4.9.1 P19 in the Context of the Data

The idea of a third population is not new and already advanced with success in the model by Hirata et al. (2010). Nevertheless, the structure of the equations in Eq. (10) is very different from the Hirata et al. model in Eq. (10), with significantly more parameters not readily justifiable within the present dataset quality. Similar considerations were already worked out by Phan et al. We remark only that the complexity of the analysis, already evident in Sect. 4.6.2, is pushed further in this context, where only numerical investigation is available for equilibria and stability.

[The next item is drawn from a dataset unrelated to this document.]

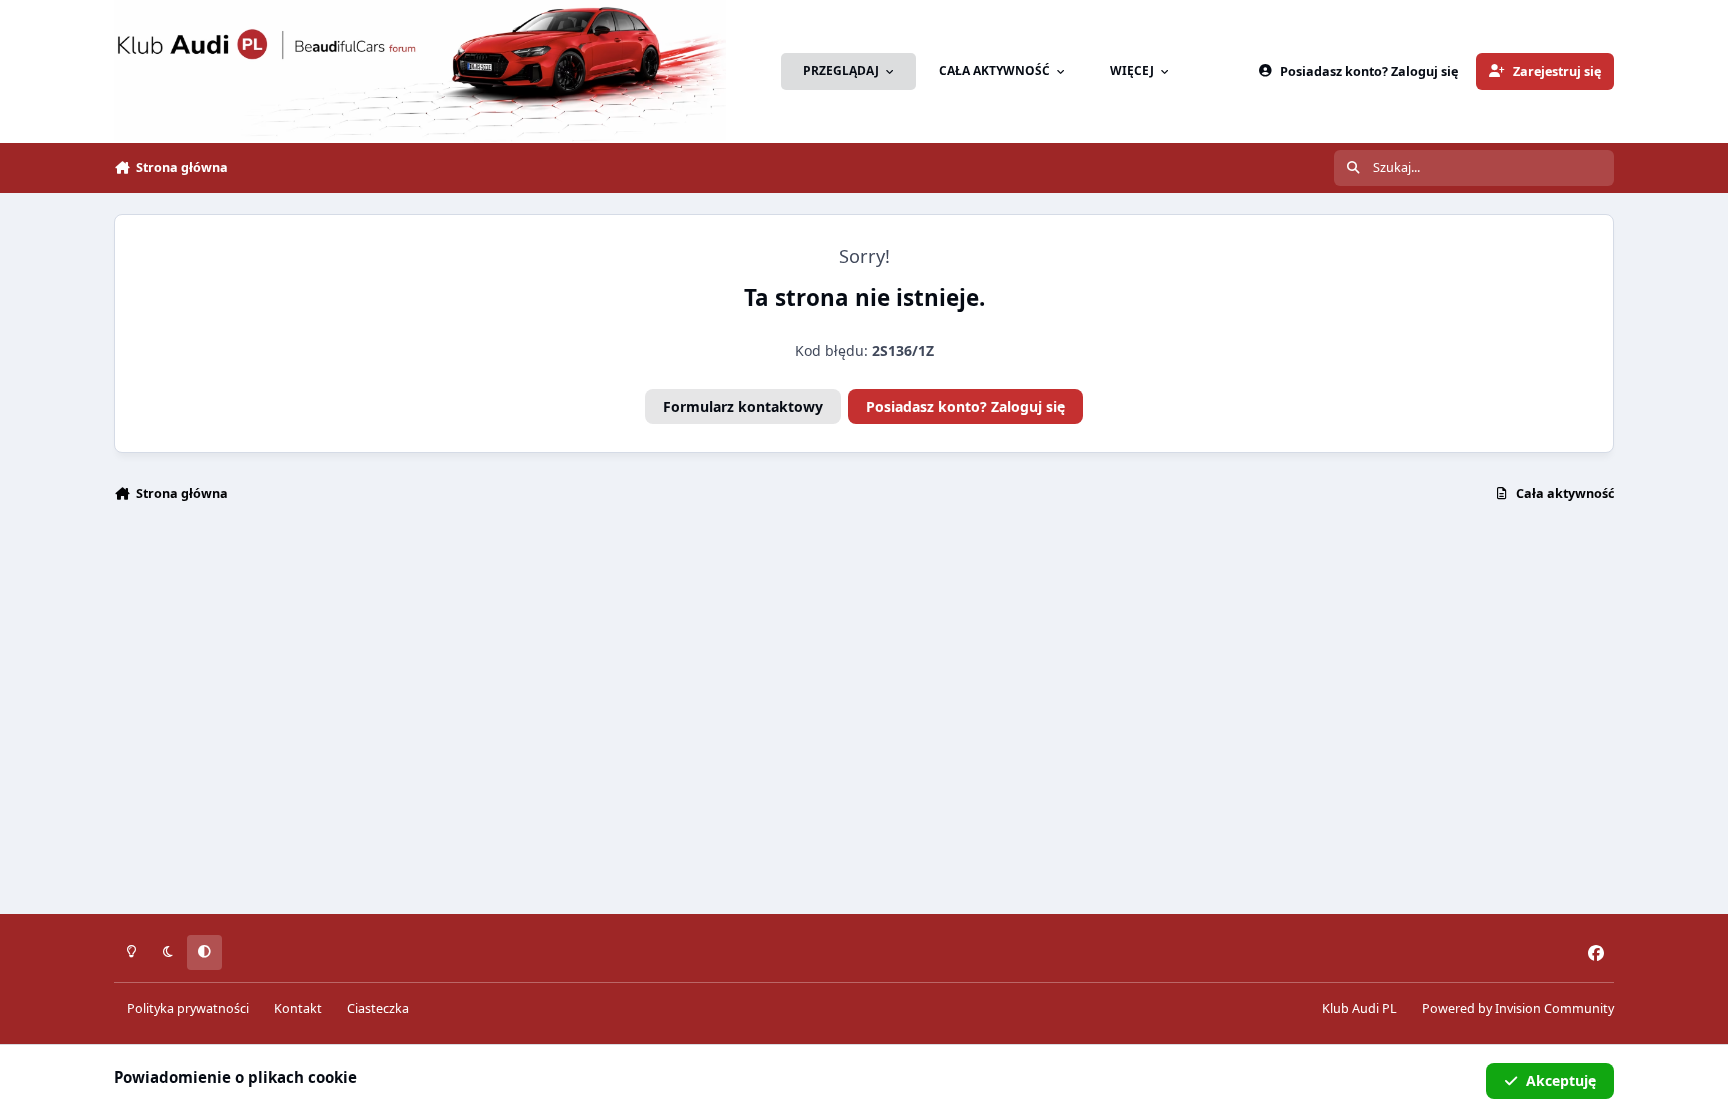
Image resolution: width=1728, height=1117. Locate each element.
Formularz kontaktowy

The only off-treatment equilibrium accessible by the orbits is the one for \(\left\{ {n_{D} ,n_{wD,} n_{I} ,q,c_{{{\text{PSA}}}} } \right\}_{{{\text{eq}}}}^{{{\text{off}}}} = \left\{ {0,{ }0,{ }0,{ }\frac{{\gamma_{{{\text{max}}}} q_{I\,\min } + \gamma_{2} q_{{{\text{max}}}} }}{{\gamma_{2} + \gamma_{{{\text{max}}}} }},{ }\frac{{\gamma_{{{\text{PSA}}0}} \left( {\gamma_{{{\text{max}}}} q_{I\,\min } + \gamma_{2} q_{{{\text{max}}}} } \right)}}{{\delta_{{{\text{PSA}}}} \left( {\gamma_{2} + \gamma_{{{\text{max}}}} } \right)}}} \right\}\) and \(\delta_{{{\text{PSA}}}} \ne 0\) which is always positive with always negative eigenvalues \(\lambda_{1}^{{{\text{off}}}} = - \gamma_{2} - \gamma_{{{\text{max}}}}\) and \(\gamma_{2}^{{{\text{off}}}} = - \delta_{{{\text{PSA}}}}\). This is of limited biological interest as it is not compatible with the irreversibility nature of \(n_{I}\), if not by surgical castration.

4.10 Brady-Nicholls et al. (2020)

The Brady-Nicholls et al. (2020) model (hereafter B20) is based on the hypothesis that prostate cancer stem cells’ enrichment induces resistance. The model correlates stem cell proliferation with serum PSA through SoE for the prostate cancer stem cells \(n_{S}\), the non-stem (differentiated) cells \(n_{D}\), and for PSA serum concentration \(c_{PSA}\). We report the system in the following way:

$$\begin{array}{*{20}l} {\frac{{{\text{d}}n_{S} }}{{{\text{d}}t}} = \frac{{p_{S} \log \left( 2 \right)n_{S}^{2} }}{{n_{D} + n_{S} }},} \hfill \\ {\frac{{{\text{d}}n_{D} }}{{{\text{d}}t}} = \log \left( 2 \right)n_{S} \left( {1 - \frac{{p_{S} n_{S} }}{{n_{D} + n_{S} }}} \right) - \delta_{D} T_{ps} n_{D} ,} \hfill \\ {\frac{{{\text{d}}c_{{{\text{PSA}}}} }}{{{\text{d}}t}} = \gamma_{{{\text{PSA}}}} n_{D} - \delta_{{{\text{PSA}}}} c_{{{\text{PSA}}}} ,} \hfill \\ \end{array}$$
(26)

with initial conditions \(n_{S} \left( {t_{0S} } \right) = n_{S0}\), \(n_{D} \left( {t_{0D} } \right) = n_{D0}\) and \(c_{PSA} \left( {t_{0PSA} } \right) = c_{PSA0}\). It is assumed that stem cells divide at rate log(2), and the division is either symmetric yielding two stem cells (Enderling 2015) or asymmetric, where the stem cell produces one stem and one differentiated cell. The parameter that governs this effect is \(p_{s}\). The PSA differentiated cell production rate and PSA clearance rate are given by \(\gamma_{PSA}\) and \(\delta_{PSA}\), respectively, and \(T_{ps}\) is the patient-specific treatment function (see Sect. 2.1).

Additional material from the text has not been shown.